3. En partic. Faire disparaître (une chose) furtivement pour s'en emparer. (Quasi-)synon. subtiliser. Il [le baron] eut l'idée lumineuse d'escamoter les petits carrés de papier portant les votes d'un des partis (STENDHAL, Rouge et Noir, 1830, p. 258). Quelle peine il avait eue pour escamoter la facture, sous le nez d'Auguste (ZOLA, Pot-Bouille, 1882, p. 238) :
2. ... Georges, bondissant par-dessus son banc, avait réussi à escamoter l'arme sans être remarqué de personne; il l'avait d'abord repoussée en arrière, d'un coup de pied, tandis que les autres se penchaient vers Boris, s'en était prestement emparé et l'avait dissimulée sous sa veste, puis subrepticement passé à Ghéridanisol.
GIDE, Faux-monn., 1925, p. 1245.
P. ext. S'emparer par fraude, par d'habiles manœuvres. Le gouvernement escamote les droits et l'argent du populaire tout en jurant tous les matins de les respecter (STENDHAL, L. Leuwen, t. 2, 1835, p. 256). En en [des Affaires Étrangères] sortant je dédaignai d'escamoter les fonds secrets (CHATEAUBR., Mém., t. 4, 1848, p. 230) :
3. Je pourrais, à ce sujet, vous citer cent traits d'infidélité de MM les Académiciens de Paris, (...) cent mémoires escamotés et publiés sans façon, sous le nom de ces déhontés plagiaires...
MARAT, Pamphlets, Charlatans mod., 1791, p. 294.
Emploi pronom. réfl. indir. Que de bassesses n'ont-ils pas faites à l'Académie des Sciences, de 1815 à 1830 et depuis, pour s'escamoter des croix (STENDHAL, H. Brulard, t. 2, 1836, p. 265).
B.— P. anal. ou au fig.
1. Passer quelque chose sous silence; cacher abusivement quelque chose.
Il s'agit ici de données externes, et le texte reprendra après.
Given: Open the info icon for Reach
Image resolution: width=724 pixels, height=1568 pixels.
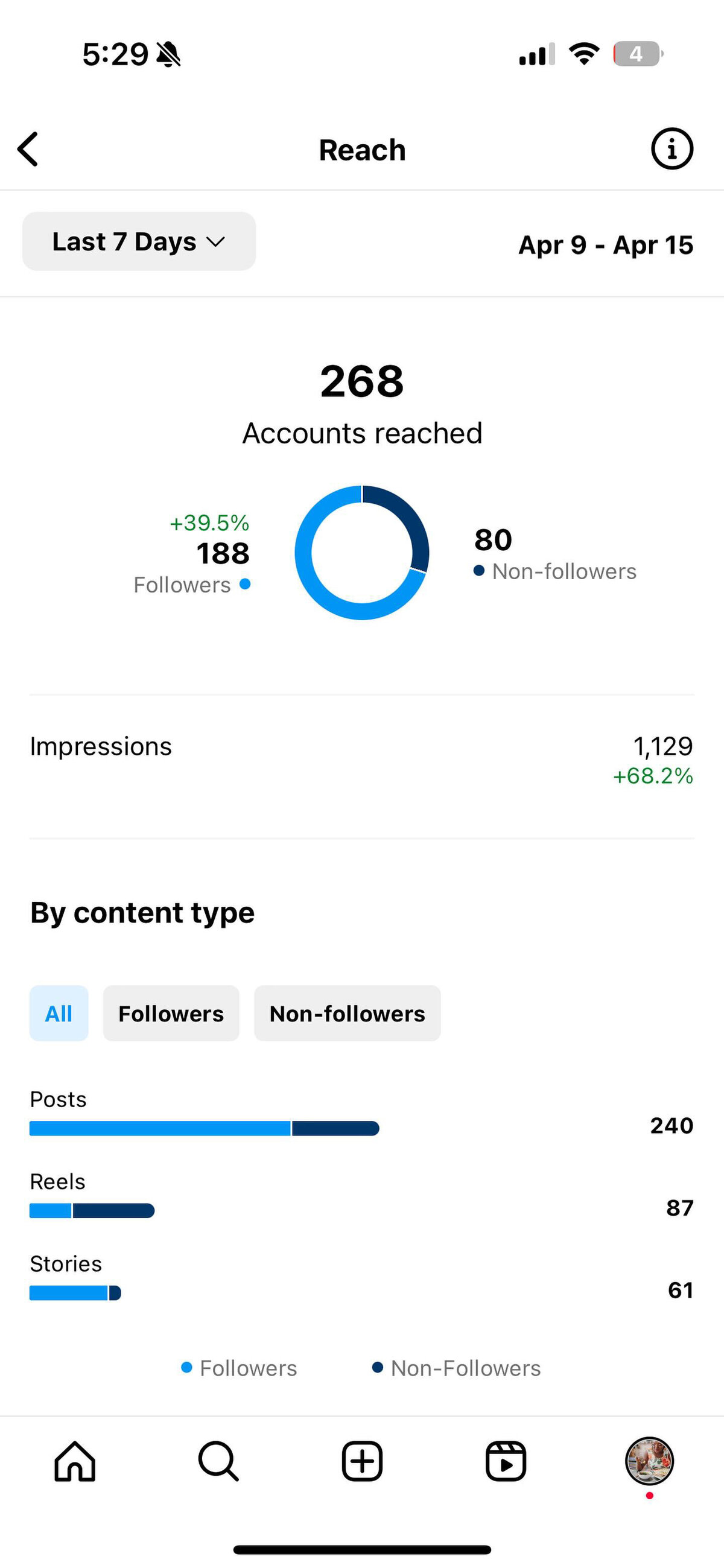Looking at the screenshot, I should (x=672, y=148).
C'est à nous, maintenant, à faire assez de bruit autour de l'incident pour qu'on ne puisse pas l'escamoter (MARTIN DU G., J. Barois, 1913, p. 408). Pour éviter la tentation d'escamoter, en les hachant menu, n'importe quelles pertes d'exploitation, un décret a précisé, en 1955, l'objet de ces contrats (CHENOT, Entr. national., 1956, p. 71). Beaucoup de morts cardiaques sont escamotées sous d'autres rubriques vagues, telles qu'urémie et, surtout, sénilité (R. SCHWARTZ, Nouv. remèdes et mal. act., 1965, p. 79).
Escamoter qqc. dans qqc. :
4. On a dérobé le réel et le grandiose sous des enveloppes plus ou moins splendides, on a escamoté le cortège impérial dans le cortège militaire, on a escamoté l'armée dans la garde nationale, on a escamoté les chambres dans les Invalides, on a escamoté le cercueil dans la cénotaphe.
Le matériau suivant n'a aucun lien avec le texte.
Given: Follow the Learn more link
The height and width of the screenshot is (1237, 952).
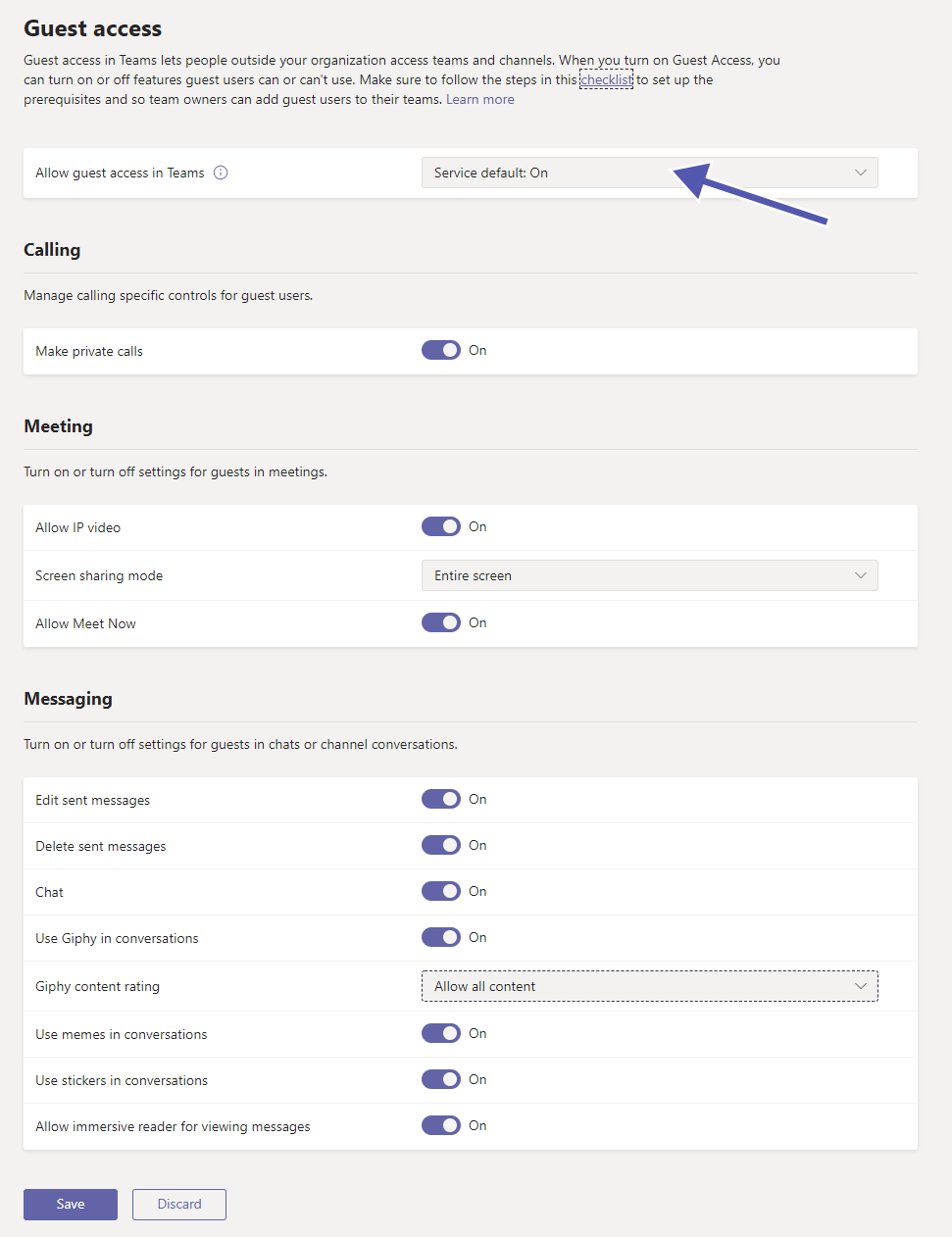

HUGO, Choses vues, 1885, p. 27.
2. (Quasi-)synon. éluder, esquiver, tourner.
a) Faire en sorte, par des manœuvres habiles ou des artifices, que quelque chose (de gênant) ne se produise pas, ne se déroule pas normalement. D'abord, il tâcha d'escamoter le vote en plaisantant, selon sa manœuvre adroite (ZOLA, Œuvre, 1886, p. 304) :
5. Son discours (...) est de ceux qui peuvent le mieux éclairer l'opinion; un de ceux, par conséquent, qu'il importe d'escamoter si l'on veut conserver la direction de celle-ci.
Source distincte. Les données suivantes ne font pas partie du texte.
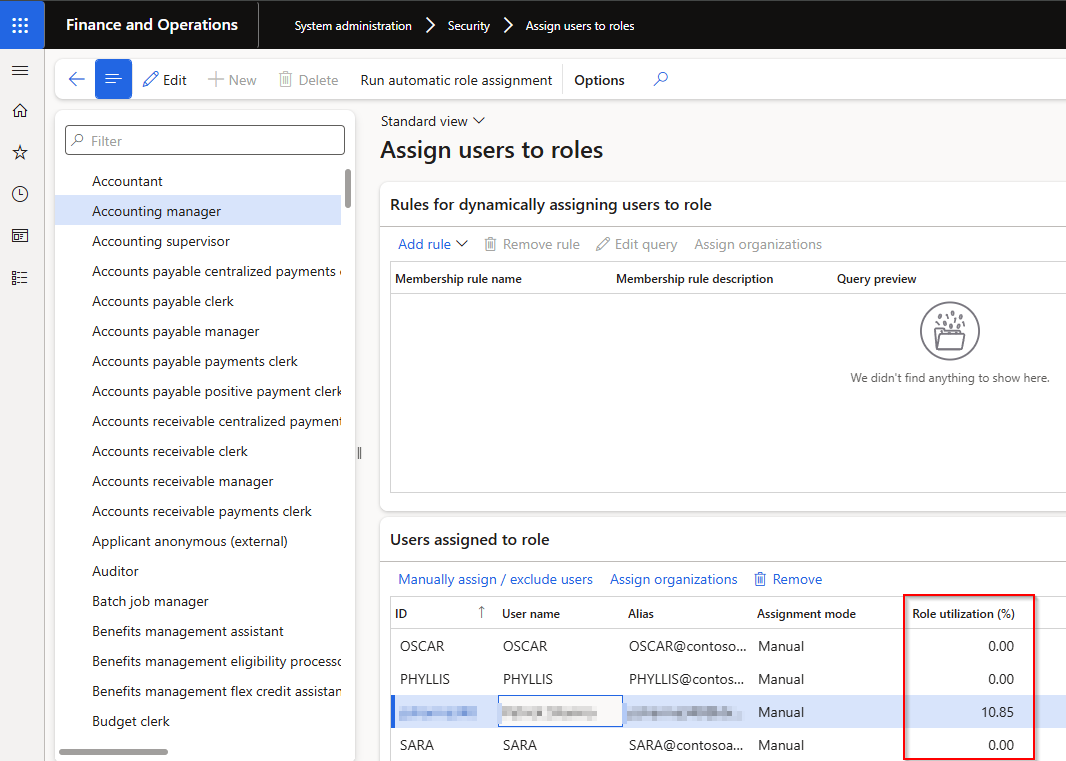This screenshot has width=1066, height=761.
Task: Open Favorites star in sidebar
Action: [x=20, y=153]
GIDE, Journal, 1917, p. 615.
b) Se soustraire à (une chose difficile, ennuyeuse ou délicate); éviter de traiter (un sujet délicat). Escamoter un problème, une difficulté. Les anomalies que tout rationalisme escamote ou dont il se détourne plus ou moins visiblement pour tisser sa toile conceptuelle (MARCEL, Journal, 1923, p. X). Il faut nous élever contre l'excès de profondeur qui escamote les questions (NIZAN, Conspir., 1938, p. 65). Si je me mêle d'apporter à un problème sa solution, il ne faut pas du moins que j'escamote par cette solution même un des termes du problème (CAMUS, Sisyphe, 1942, p. 49).
3. a) Effectuer, réaliser de façon trop rapide. À Paris on a l'habitude d'escamoter les enterrements qui se font toujours dans les vingt-quatre heures (FLAUB., Corresp., 1872, p. 435). Scène que Céard a cherché à escamoter avec de la non-accentuation et de la célérité (GONCOURT, Journal, 1885, p. 500).
b) Écourter (un processus, une action en plusieurs temps) en omettant d'(en) exécuter des étapes. Elle (...) se rendait au piano avec une sorte de hâte crispée, pour jouer, si l'on peut dire, certains airs dont elle escamotait toutes les finales (CÉLINE, Voyage, 1932, p. 149).
En partic., dans le domaine de l'expr. verbale. Ils rompaient, escamotaient, dénaturaient les alexandrins (GIDE, Journal, 1934, p. 1202). Il escamota la fin de sa phrase dans un accès de toux (MARTIN DU G., Thib., Été 14, 1936, p. 246). Ma gorge en feu m'obligeait à escamoter des syllabes (ABELLIO, Pacifiques, 1946, p. 322).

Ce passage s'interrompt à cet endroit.